As soon as the tooling is released, the version is updated in the PLC4X build and the release version is used without any complications.

Why are the protocol and language dependencies done so strangely?

It would certainly be a lot cleaner, if we provided the modules as plugin dependencies.

However, as we mentioned in the previous sub-chapter, Maven tries to download and configure the plugins prior to running the build. So during a release the new versions of the modules wouldn’t exist, this would cause the build to fail.

We could release the protocol- and the language modules separately too, but we want the language and protocol modules to be part of the project, to not over-complicate things - especially during a release.

So the Maven plugin is built in a way, that it uses the modules dependencies and creates its own Classloader to contain all of these modules at runtime.

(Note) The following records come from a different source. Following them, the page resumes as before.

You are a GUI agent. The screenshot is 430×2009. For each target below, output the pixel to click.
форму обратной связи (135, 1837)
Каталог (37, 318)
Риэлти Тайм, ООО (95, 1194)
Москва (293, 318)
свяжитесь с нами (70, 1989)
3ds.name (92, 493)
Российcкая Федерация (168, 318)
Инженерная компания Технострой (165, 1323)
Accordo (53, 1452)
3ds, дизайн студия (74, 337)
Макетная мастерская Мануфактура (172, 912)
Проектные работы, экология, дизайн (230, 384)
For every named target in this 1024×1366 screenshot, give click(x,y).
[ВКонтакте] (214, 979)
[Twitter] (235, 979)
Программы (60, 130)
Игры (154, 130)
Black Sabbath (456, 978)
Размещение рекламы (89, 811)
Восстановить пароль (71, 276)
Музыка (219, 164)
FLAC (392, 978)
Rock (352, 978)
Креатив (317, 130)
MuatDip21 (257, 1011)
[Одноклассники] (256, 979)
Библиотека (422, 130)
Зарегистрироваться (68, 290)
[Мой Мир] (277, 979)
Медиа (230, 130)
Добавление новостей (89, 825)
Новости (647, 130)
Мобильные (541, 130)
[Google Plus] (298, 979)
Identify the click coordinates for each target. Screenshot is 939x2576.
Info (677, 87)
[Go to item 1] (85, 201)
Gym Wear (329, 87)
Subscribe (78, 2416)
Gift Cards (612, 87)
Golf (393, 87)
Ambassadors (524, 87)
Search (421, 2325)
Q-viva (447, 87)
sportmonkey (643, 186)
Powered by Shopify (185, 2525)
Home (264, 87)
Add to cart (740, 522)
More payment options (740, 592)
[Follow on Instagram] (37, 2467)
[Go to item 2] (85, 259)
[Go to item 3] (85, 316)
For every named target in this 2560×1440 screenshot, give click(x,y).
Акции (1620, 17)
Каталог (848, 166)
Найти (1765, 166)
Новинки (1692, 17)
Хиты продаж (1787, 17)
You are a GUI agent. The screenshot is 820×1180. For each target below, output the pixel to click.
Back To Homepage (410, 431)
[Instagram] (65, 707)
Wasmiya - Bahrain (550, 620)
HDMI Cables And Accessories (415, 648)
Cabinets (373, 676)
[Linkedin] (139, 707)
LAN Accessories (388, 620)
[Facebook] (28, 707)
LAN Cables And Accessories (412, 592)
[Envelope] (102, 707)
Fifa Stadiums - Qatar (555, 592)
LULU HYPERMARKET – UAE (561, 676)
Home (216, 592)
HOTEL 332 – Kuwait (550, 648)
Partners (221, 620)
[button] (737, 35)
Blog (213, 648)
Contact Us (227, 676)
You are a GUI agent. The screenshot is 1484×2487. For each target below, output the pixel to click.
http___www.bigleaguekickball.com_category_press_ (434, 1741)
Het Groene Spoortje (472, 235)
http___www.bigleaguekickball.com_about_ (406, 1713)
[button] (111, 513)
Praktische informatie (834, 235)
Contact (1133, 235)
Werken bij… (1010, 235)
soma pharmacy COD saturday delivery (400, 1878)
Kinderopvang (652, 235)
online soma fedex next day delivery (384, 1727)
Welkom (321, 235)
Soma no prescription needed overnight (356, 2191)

This brings the benefit of being able to utilize Maven’s capability of determining the build order and dynamically creating the modules build classpath.

Adding a normal dependency however would make Maven deploy the artifacts with the rest of the modules.

We don’t want that as the modules are useless as soon as they have been used to generate the code.

So we use a trick that is usually used in Web applications, for example: Here the vendor of a Servlet engine is expected to provide an implementation of the Servlet API. It is forbidden for an application to bring this along, but it is required to build the application.

For this the Maven scope provided, which tells Maven to provide it during the build, but to exclude it from any applications it builds, because it will be provided by the system running the application.

This is not quite true, but it does the trick.